= Gravitomagnetic clock effect =

Deviation from Kepler's third law

In physics, the gravitomagnetic clock effect is a deviation from Kepler's third law that, according to the weak-field and low-velocity approximation of general relativity, will be suffered by a particle in orbit around a (slowly) spinning body, such as a typical planet or star.

== Explanation ==
According to general relativity, in its weak-field and low-velocity linearized approximation, a slowly spinning body induces an additional component of the gravitational field that acts on a freely-falling test particle with a non-central, gravitomagnetic Lorentz-like force.
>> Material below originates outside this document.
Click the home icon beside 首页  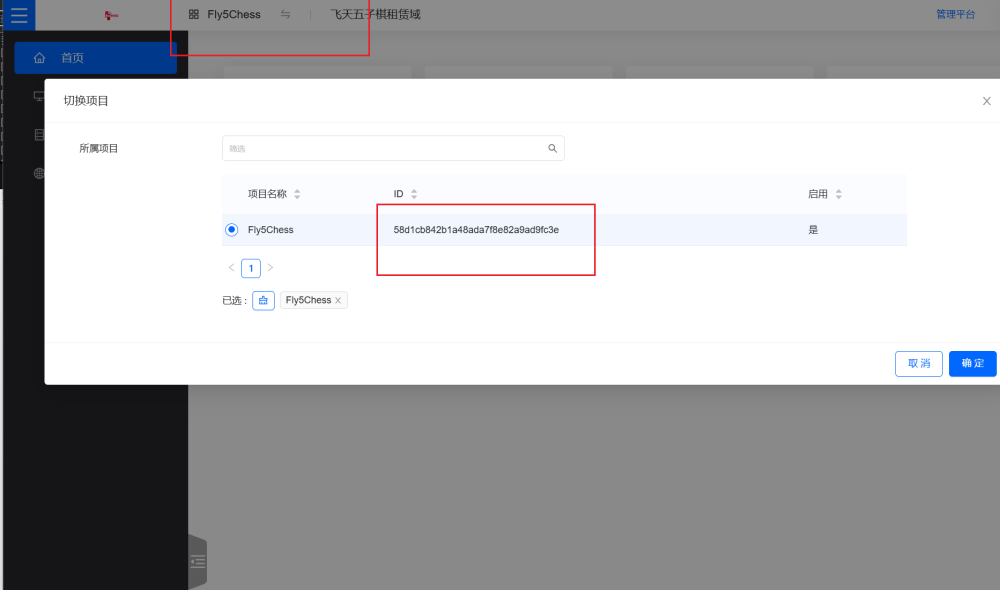tap(40, 58)
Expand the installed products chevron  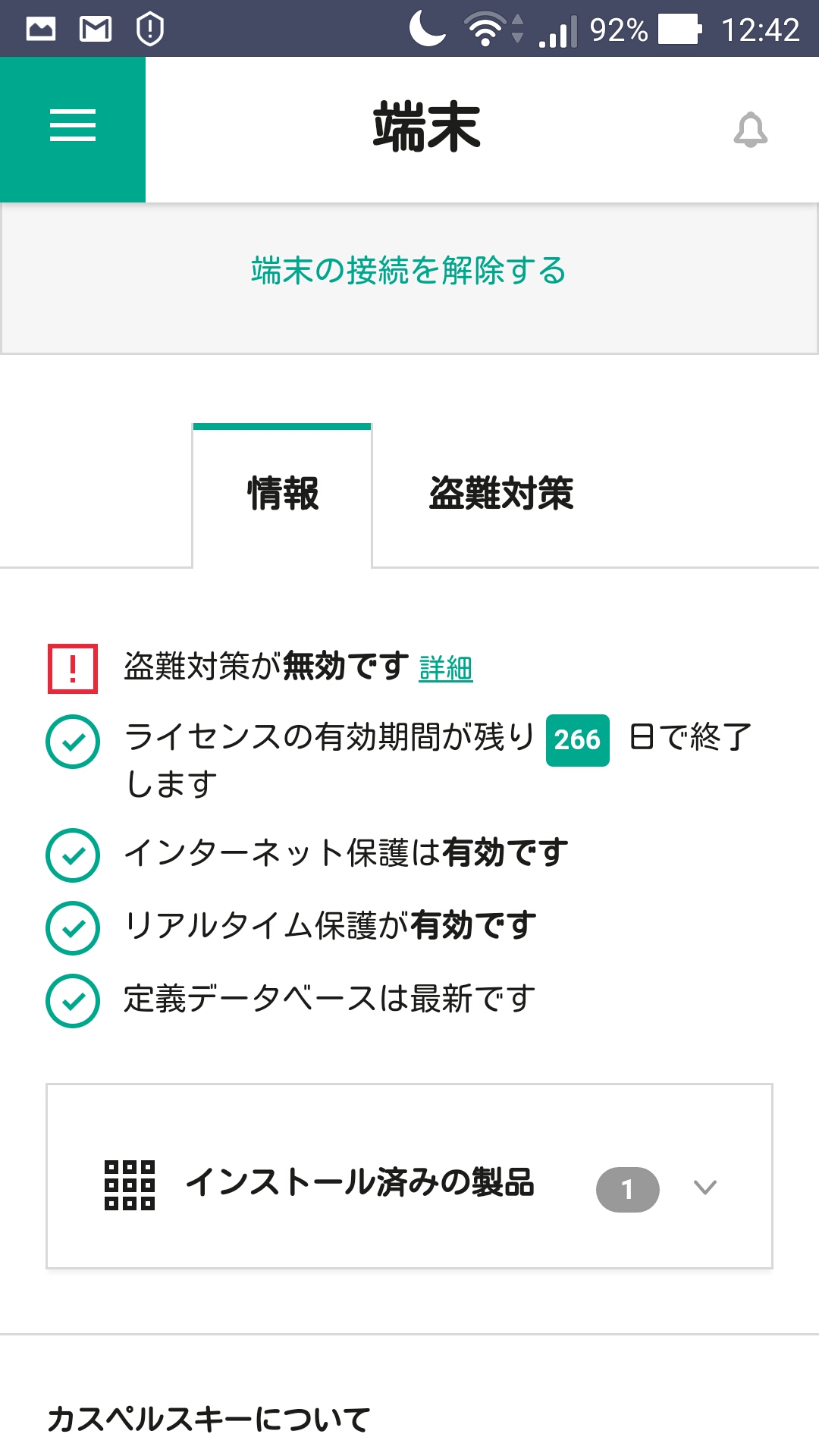coord(705,1188)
Among its consequences on the particle's orbital motion there is a small correction to Kepler's third law, namely
 $T_{\rm Kep}=2\pi\sqrt{\frac{a^3}{GM}}$
where T_{Kep} is the particle's period, M is the mass of the central body, and a is the semimajor axis of the particle's ellipse. If the orbit of the particle is circular and lies in the equatorial plane of the central body, the correction is
 $T=T_{\rm Kep}+T_{\rm Gvm}=T_{\rm Kep}\pm\frac{S}{Mc^2},$ where S is the central body's angular momentum and c is the speed of light in vacuum.

Particles orbiting in opposite directions experience gravitomagnetic corrections T_{Gvm} with opposite signs, so that the difference of their orbital periods would cancel the standard Keplerian terms and would add the gravitomagnetic ones.

Note that the + sign occurs for particle's corotation with respect to the rotation of the central body, whereas the − sign is for counter-rotation. That is, if the satellite orbits in the same direction as the planet spins, it takes more time to make a full orbit, whereas if it moves oppositely with respect to the planet's rotation its orbital period gets shorter.